Correct usage of torch.distributed.run (multi-node multi-gpu)

amirhf · July 9, 2021, 7:51pm

Hello,

I used to launch a multi node multi gpu code using torch.distributed.launch on two cloud servers using two different .sh script in each machine:

#machine 1 script
export NUM_NODES=2
export NUM_GPUS_PER_NODE=4
export HOST_NODE_ADDR=10.70.202.133

python -m torch.distributed.launch \
    --nproc_per_node=$NUM_GPUS_PER_NODE \
    --nnodes=$NUM_NODES \
    --node_rank=0 \
    --master_addr=$HOST_NODE_ADDR \
    --master_port=1234 \
    train.py --debug

#machine 2 script
export NUM_NODES=2
export NUM_GPUS_PER_NODE=4
export HOST_NODE_ADDR=10.70.202.133

python -m torch.distributed.launch \
    --nproc_per_node=$NUM_GPUS_PER_NODE \
    --nnodes=$NUM_NODES \
    --node_rank=1 \
    --master_addr=$HOST_NODE_ADDR \
    --master_port=1234 \
    train.py --debug

So when I started to work with PyTOrch 1.9, it says that torch.distributed.launch is deprecated and I have to migrate to torch.distributed.run. Unfortunately, there is not enough information about this module in the documentation on how it replaces torch.distributed.launch. When I try to work with the new method and I use the two new scripts in each machine:

#machine 1
export NUM_NODES=2
export NUM_GPUS_PER_NODE=4
export HOST_NODE_ADDR=10.70.202.133:1234
export JOB_ID=22641

python -m torch.distributed.run \
    --nnodes=$NUM_NODES \
    --nproc_per_node=$NUM_GPUS_PER_NODE \
    --node_rank=0 \
    --rdzv_id=$JOB_ID \
    --rdzv_backend=c10d \
    --rdzv_endpoint=$HOST_NODE_ADDR \
    train.py --debug

#machine 2
export NUM_NODES=2
export NUM_GPUS_PER_NODE=4
export HOST_NODE_ADDR=10.70.202.133:1234
export JOB_ID=22641

python -m torch.distributed.run \
    --nnodes=$NUM_NODES \
    --nproc_per_node=$NUM_GPUS_PER_NODE \
    --node_rank=1 \
    --rdzv_id=$JOB_ID \
    --rdzv_backend=c10d \
    --rdzv_endpoint=$HOST_NODE_ADDR \
    train.py --debug

I get this error:

[ERROR] 2021-07-09 19:37:35,417 error_handler: {
  "message": {
    "message": "RendezvousConnectionError: The connection to the C10d store has failed. See inner exception for details.",
    "extraInfo": {

Here’s how I setup my training script:

if "RANK" in os.environ and "WORLD_SIZE" in os.environ:
        config["RANK"] = int(os.environ["RANK"])
        config["WORLD_SIZE"] = int(os.environ["WORLD_SIZE"])
        config["GPU"] = int(os.environ["LOCAL_RANK"])
    else:
        config["DISTRIBUTED"] = False
        config["GPU"] = 1
        config["WORLD_SIZE"] = 1
        return

    config["DISTRIBUTED"] = True
    torch.cuda.set_device(config["GPU"])
    config["DIST_BACKEND"] = "nccl"
    torch.distributed.init_process_group(
        backend=config["DIST_BACKEND"],
        init_method=config["DIST_URL"],
        world_size=config["WORLD_SIZE"],
        rank=config["RANK"],
    )

and I also parse the following argument:

parser.add_argument("--local_rank", type=int)

Am I missing something?

rvarm1 · July 11, 2021, 8:02pm

Thanks for raising this issue! Since this seems like it could be a possible bug, or at the very least, a migration issue, can you file an issue (essentially this post) over at Issues · pytorch/pytorch · GitHub so that we can take a deeper look?

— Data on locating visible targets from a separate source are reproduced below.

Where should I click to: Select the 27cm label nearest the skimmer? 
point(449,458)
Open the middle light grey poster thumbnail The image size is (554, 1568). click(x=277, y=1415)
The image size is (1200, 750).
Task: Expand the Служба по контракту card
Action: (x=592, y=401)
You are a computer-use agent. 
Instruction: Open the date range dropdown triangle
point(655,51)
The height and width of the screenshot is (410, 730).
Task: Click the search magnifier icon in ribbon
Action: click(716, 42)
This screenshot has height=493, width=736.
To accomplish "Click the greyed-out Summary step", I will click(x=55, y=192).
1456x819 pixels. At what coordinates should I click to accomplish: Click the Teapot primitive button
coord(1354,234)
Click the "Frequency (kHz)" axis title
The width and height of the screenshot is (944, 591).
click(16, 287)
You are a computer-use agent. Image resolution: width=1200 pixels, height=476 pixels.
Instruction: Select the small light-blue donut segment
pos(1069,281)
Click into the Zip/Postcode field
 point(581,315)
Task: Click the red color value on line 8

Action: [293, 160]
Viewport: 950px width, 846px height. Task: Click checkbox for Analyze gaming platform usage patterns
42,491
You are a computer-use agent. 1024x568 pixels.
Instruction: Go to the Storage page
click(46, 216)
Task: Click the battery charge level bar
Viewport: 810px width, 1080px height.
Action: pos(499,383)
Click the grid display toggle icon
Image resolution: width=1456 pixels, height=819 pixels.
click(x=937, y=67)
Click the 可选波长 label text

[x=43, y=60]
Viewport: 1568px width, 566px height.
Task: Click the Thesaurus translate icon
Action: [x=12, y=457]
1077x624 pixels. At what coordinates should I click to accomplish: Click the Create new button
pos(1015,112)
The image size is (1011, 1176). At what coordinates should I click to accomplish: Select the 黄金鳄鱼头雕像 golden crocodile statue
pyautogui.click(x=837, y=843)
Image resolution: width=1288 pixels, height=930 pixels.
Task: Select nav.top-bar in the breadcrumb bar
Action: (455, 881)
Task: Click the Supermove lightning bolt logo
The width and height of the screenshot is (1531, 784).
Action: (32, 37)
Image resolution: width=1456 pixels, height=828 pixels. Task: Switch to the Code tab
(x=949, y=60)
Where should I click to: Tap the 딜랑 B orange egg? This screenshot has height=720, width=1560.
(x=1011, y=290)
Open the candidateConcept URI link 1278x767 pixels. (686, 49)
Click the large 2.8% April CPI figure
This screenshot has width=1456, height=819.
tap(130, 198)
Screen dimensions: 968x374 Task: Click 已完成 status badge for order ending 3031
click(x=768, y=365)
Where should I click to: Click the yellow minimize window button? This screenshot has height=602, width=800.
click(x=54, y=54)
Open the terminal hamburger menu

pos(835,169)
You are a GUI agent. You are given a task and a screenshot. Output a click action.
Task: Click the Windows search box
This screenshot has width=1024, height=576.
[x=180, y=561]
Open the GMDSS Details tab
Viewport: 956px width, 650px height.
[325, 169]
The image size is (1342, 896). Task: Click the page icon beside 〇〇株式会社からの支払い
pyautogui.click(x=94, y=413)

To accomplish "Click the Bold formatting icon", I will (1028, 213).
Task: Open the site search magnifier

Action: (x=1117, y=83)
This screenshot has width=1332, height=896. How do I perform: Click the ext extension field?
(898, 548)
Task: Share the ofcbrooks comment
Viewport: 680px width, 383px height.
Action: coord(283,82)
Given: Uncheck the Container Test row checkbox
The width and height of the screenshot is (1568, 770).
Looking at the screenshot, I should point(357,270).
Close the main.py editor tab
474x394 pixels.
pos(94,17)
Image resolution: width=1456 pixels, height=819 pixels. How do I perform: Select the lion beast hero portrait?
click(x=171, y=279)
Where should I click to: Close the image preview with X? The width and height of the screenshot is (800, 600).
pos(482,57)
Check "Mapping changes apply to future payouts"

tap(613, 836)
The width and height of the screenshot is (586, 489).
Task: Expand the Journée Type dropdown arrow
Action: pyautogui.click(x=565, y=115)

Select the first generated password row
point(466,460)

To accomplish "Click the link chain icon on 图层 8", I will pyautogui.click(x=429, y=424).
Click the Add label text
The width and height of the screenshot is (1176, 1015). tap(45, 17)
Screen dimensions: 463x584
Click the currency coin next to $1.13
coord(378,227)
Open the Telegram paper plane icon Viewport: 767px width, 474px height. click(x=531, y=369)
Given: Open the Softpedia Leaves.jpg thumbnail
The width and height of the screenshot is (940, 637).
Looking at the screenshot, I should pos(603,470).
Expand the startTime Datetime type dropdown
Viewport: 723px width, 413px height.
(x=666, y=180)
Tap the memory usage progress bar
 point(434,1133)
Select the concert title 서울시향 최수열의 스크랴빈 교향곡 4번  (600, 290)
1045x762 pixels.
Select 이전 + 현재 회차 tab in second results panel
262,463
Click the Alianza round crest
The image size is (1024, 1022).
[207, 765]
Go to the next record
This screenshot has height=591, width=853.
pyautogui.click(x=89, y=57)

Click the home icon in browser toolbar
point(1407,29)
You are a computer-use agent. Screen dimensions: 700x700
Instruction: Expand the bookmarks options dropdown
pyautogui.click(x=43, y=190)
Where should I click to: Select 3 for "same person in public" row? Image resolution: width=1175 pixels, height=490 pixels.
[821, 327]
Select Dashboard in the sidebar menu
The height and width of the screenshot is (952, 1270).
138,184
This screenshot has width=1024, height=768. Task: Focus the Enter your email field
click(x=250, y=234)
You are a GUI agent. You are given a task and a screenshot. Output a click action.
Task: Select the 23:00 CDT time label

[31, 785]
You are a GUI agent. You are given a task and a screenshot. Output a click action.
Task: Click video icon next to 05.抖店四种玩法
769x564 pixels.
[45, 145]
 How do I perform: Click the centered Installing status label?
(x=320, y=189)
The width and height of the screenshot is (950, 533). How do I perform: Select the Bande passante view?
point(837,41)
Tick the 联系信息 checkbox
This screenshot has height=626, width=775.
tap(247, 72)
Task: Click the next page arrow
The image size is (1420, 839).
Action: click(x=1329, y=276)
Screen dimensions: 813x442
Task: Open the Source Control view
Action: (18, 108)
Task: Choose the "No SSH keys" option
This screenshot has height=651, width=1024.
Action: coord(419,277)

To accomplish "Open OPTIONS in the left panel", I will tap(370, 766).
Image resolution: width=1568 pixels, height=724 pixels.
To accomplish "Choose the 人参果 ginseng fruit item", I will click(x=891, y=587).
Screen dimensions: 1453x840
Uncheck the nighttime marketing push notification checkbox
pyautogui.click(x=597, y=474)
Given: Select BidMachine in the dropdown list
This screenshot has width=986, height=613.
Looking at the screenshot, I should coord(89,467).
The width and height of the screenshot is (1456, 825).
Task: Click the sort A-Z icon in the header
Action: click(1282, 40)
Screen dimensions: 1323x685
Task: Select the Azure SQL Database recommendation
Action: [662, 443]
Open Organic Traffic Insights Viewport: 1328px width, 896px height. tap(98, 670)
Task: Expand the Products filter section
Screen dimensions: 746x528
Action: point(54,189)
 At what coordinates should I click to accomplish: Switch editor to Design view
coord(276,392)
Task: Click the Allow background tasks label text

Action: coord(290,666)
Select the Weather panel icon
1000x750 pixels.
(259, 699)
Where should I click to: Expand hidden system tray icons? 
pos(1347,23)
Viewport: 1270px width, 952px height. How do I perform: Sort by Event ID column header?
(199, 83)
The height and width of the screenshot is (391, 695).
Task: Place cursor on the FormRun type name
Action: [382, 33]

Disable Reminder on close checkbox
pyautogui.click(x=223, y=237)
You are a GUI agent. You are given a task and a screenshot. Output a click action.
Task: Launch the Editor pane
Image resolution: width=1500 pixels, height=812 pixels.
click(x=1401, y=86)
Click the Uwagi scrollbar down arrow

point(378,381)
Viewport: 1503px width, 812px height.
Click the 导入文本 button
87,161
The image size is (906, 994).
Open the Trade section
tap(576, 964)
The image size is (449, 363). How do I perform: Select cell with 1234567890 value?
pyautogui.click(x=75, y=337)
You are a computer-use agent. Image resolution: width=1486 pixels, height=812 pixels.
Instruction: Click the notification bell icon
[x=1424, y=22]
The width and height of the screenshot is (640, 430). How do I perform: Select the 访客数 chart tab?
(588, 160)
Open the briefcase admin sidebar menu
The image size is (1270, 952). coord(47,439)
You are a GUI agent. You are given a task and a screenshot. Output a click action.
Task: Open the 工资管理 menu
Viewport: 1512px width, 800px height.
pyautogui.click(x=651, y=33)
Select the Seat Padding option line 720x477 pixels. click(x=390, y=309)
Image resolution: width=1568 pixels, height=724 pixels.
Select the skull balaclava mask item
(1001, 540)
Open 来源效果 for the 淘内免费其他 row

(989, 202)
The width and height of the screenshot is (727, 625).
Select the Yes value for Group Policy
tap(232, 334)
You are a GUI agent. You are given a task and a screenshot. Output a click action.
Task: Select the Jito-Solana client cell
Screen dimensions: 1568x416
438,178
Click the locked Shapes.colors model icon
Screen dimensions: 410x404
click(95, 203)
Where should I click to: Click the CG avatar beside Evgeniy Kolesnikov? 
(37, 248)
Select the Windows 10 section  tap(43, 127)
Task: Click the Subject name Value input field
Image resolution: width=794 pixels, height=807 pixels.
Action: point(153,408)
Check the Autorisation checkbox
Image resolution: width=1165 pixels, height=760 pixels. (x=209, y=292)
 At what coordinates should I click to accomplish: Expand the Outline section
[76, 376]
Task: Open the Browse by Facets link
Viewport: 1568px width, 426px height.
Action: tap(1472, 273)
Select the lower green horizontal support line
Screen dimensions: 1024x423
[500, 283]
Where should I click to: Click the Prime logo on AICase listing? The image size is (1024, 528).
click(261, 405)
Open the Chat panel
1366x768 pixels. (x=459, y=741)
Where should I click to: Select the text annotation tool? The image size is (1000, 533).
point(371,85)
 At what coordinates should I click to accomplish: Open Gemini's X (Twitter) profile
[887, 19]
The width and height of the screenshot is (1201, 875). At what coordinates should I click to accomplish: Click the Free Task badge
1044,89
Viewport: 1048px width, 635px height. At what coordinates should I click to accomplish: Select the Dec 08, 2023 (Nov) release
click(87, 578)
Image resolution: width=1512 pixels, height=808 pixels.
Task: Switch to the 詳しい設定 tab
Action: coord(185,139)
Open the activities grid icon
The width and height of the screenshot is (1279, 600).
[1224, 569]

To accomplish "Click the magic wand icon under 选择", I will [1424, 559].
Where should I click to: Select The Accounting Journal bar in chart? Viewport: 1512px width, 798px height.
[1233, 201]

cc @cbalioglu @H-Huang @Kiuk_Chung @aivanou

rvarm1 · July 11, 2021, 8:05pm

Also, IIUC, torch.distributed.run should be fully backward-compatible with torch.distributed.launch. Have you tried simply dropping in torch.distributed.run with the same launch arguments, and if so what sort of issues did you hit there?

Kiuk_Chung · July 12, 2021, 8:22pm

The docs for torch.distributed.launch|run needs some improvements to match the warning message. This issue is being tracked here: dist docs need an urgent serious update · Issue #60754 · pytorch/pytorch · GitHub. And most of it has been addressed in the nightly docs: torch.distributed.run (Elastic Launch) — PyTorch master documentation.

For the time being here are the things to note:

torch.distributed.run does not support parsing --local_rank as cmd arguments. If your script does this, then change it to getting local rank from int(os.environ["LOCAL_RANK"]). If you can’t change the script, then stick to torch.distributed.launch for now.
As @rvarm1 mentioned, torch.distributed.run's arguments are mostly backwards compatible with torch.distributed.launch (the exception is --use_env which is now set as True by default since we are planning to deprecate reading local_rank from cmd args in favor of env).

amirhf · July 26, 2021, 7:48pm

I tried torch.distributed.run with the same legacy arguments, and it works. Seems like it has a problem with the new rndvz arguments (or maybe I am not setting them up correctly).

Mattiasmar · October 26, 2021, 8:39pm

Hi,

Did you understand whether one has to initialize the c10d backend manually (and in that case how)?

From the latest documentation I see that the ‘torchrun’ should be used. However, when using it on a setup of two nodes, I get rendezvous connection error on the worker node (the master node remains in a waiting state).

aivanou · December 3, 2021, 11:46pm

Hello! This usually means that nodes cannot reach each other due to hostname or ports being unavailable. What configuration are you using to launch jobs? Are you launching it on ec2?

lqrhy3 · November 30, 2022, 10:32am

I think the problem is that --rdzv_endpoint argument expects hostname not IP of a master node. That is why --rdzv_endpoint=$HOST_NODE_ADDR causes connection error.